Zilustrował to na przykładzie swojej byłej firmy licencjonującej, Gym Launch, która posiadała 5000 lokalizacji. W przeciwieństwie do konkurencji, Gym Launch utrzymywał dział R&D, konsekwentnie testując nowe kampanie marketingowe i procesy sprzedaży co 14 dni, często inwestując 50 000–100 000 dolarów w każdy test. Podczas gdy 70% tych eksperymentów nie okazało się lepszych od kontroli, Gym Launch dzieliło się tymi odkryciami ze swoimi licencjobiorcami, oszczędzając im ogromny czas i pieniądze. To nieustanne eksperymentowanie stworzyło „górę” nieudanych testów, co, paradoksalnie, stało się ich niemożliwym do skopiowania tajnym sosem. Kiedy warunki rynkowe nieuchronnie się zmieniają, „oni wtedy nie wiedzą, co oznacza, że ty zawsze będziesz o krok do przodu”. Ta ciągła iteracja i głębokie zrozumienie „fizyki” systemu zapewniają, że pierwotny innowator zawsze utrzymuje przewagę, znacznie wyprzedzając tych, którzy jedynie replikują zewnętrzny wygląd sukcesu.
Kluczowe praktyki:
- Przyjmij rolę „źródła” innowacji, rozumiejąc, że imitacja potwierdza twoją przewagę.
- Inwestuj w R&D i ciągłe eksperymenty, aby rozwijać własne, unikalne spostrzeżenia.

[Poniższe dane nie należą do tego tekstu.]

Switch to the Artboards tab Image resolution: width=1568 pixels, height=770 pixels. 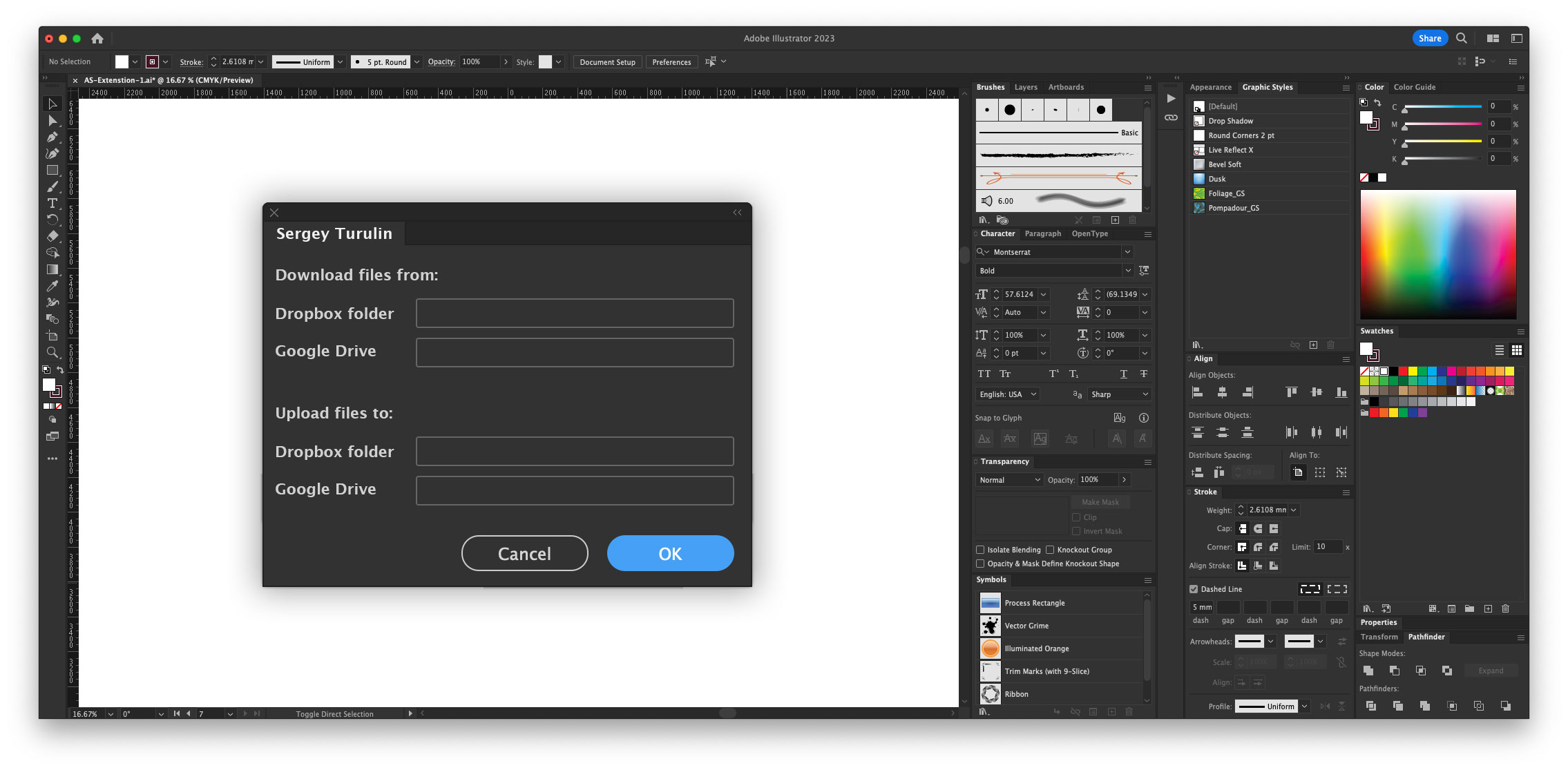(x=1065, y=87)
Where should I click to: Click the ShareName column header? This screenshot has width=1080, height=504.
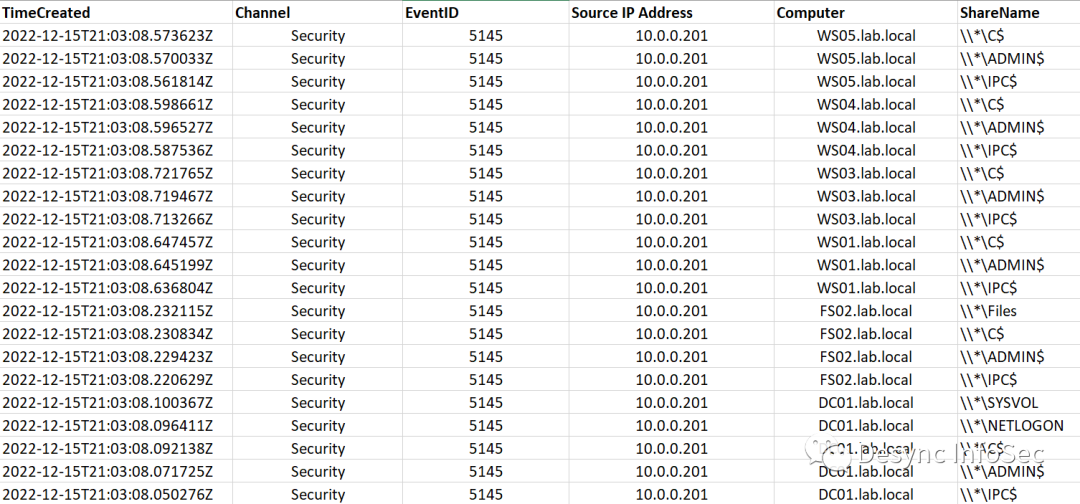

- Skup się na zrozumieniu „dlaczego” stojącego za twoimi metodami, ponieważ to jest niemożliwe do skopiowania i pozwala na adaptację.
- Uznaj, że inni skopiują „co”, ale bez „dlaczego” nie będą w stanie skutecznie wprowadzać iteracji, gdy zmienią się warunki.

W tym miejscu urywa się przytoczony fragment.